Personnellement je serais bien rentré par le même chemin qu’à l’aller mais ce n’est pas l’option retenue: on prend un chemin différent. De temps en temps on sent du fumigène dans l’air, et arriva ce qui devait arriver: on entend un groupe au loin devant nous dans le tunnel. En s’approchant, on sent même une odeur de plus en plus prononcée de Marie-Jeanne. Conformément aux instructions de notre guide, on passe rapidement en marmonnant des “bonjours” mais manifestement trop timides à leur goût. C’était un groupe de 7-8 personnes environ, 2 ou 3 d’entre elles étaient assises sur un banc dans un genre de renfoncement sur la droite tandis que le reste était debout. En croisant un de ceux qui étaient debout, il fait une remarque sur ma frontale et lance d’une voix forte “c’est du Décathlon ça, c’est du Décathlon!”. Puis un de ceux qui est assis (Qasar et moi sommes sûrs qu’il y en avait un qui était habillé en femme) lance, de manière très forte également : " Alors, ça dit pas bonjour et ça s’arrête pas!". Quelques dizaines de mètres plus loin on s’arrête pour débriefer et Jehan nous demande si on a dit bonjour. Puis il s’aperçoit en continuant notre chemin qu’il n’est plus sûr de notre position. Il décide par 2 fois d’aller tout seul en reconnaissance un peu plus loin pour repérer des indices lui permettant de se retrouver. On en mène pas large, à surveiller nos arrières au cas où le groupe que l’on a croisé décide de nous suivre pour nous jouer un mauvais tour… Jehan nous fait même retourner sur nos pas, et au bout de 10mn de flottements, on retombe sur nos pattes!

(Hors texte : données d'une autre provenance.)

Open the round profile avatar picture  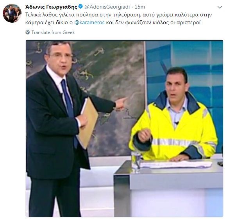point(12,13)
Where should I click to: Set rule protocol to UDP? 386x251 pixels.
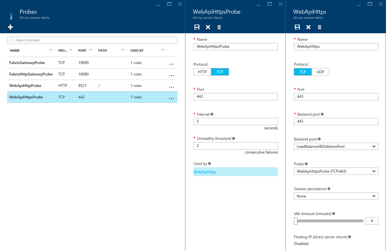(x=320, y=72)
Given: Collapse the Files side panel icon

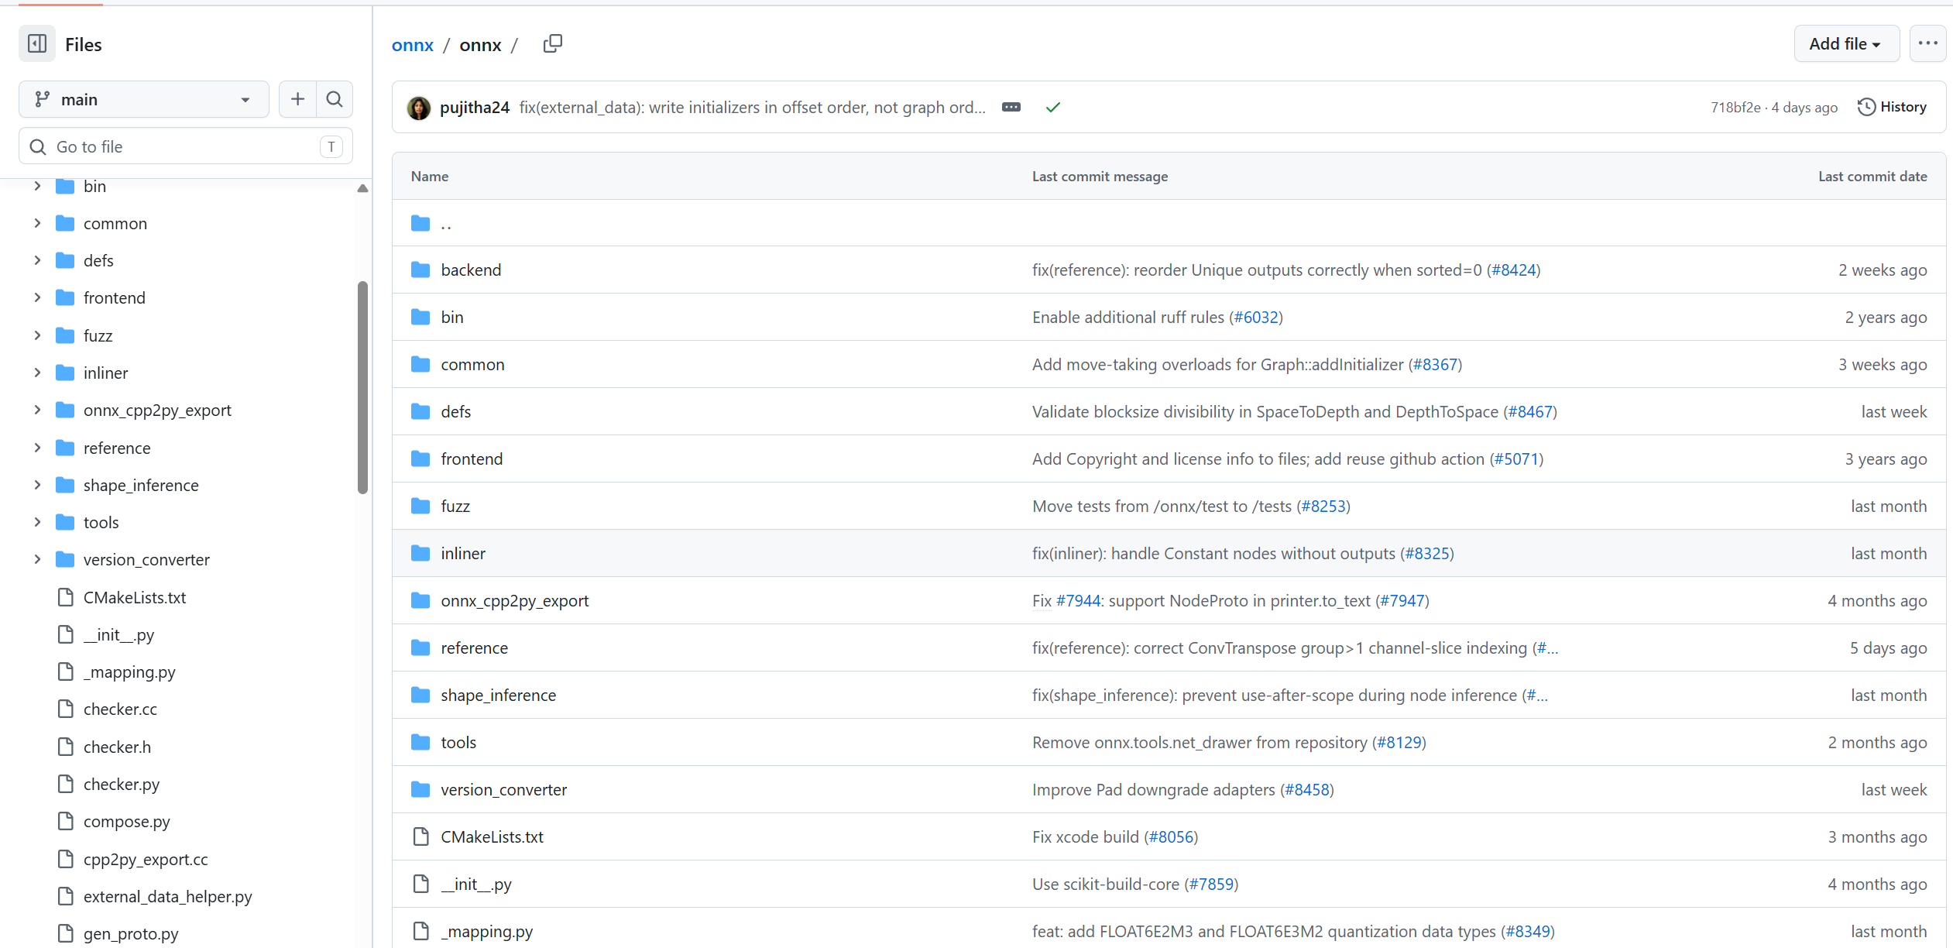Looking at the screenshot, I should (x=37, y=44).
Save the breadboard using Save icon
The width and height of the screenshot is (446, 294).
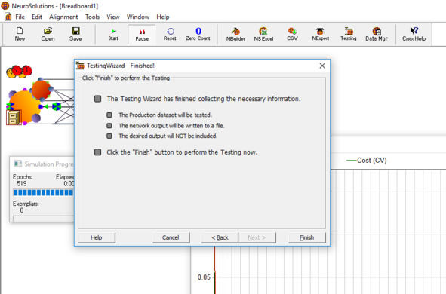coord(75,35)
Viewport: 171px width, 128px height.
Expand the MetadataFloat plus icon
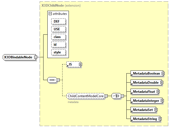(x=158, y=92)
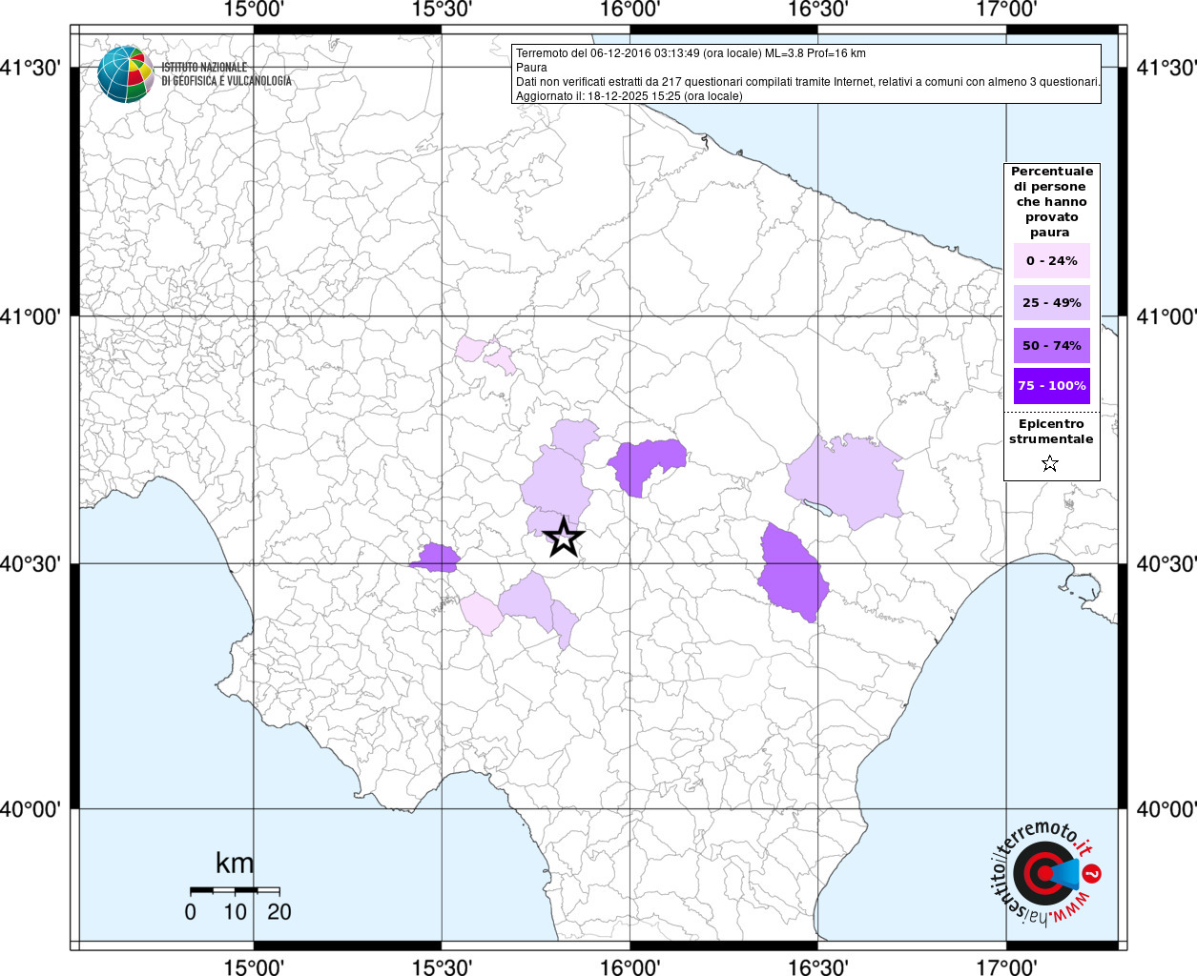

Mais l’aventure ne s’arrête pas là car le tunnel dans lequel on progresse se remplit d’eau au fur et à mesure, ce qui finit par nous ralentir considérablement : au plus profond l’eau nous arrive aux hanches! Jehan nous annonce qu’il y a un trou dans une de ses cuissardes. Ça soit, soit l’eau était de toute façon trop haute, mais quoiqu’il en soit, une fois revenus enfin à un sol sec, il retourne ses cuissardes et vide quelques litres par terre. Je ne pense pas avoir été le seul à avoir eu bien envie de rentrer à ce moment-là, mais malgré ça on a quand même pris le temps de poser pour quelques photos: c’est pas tous les jours qu’on a la chance de vivre ça !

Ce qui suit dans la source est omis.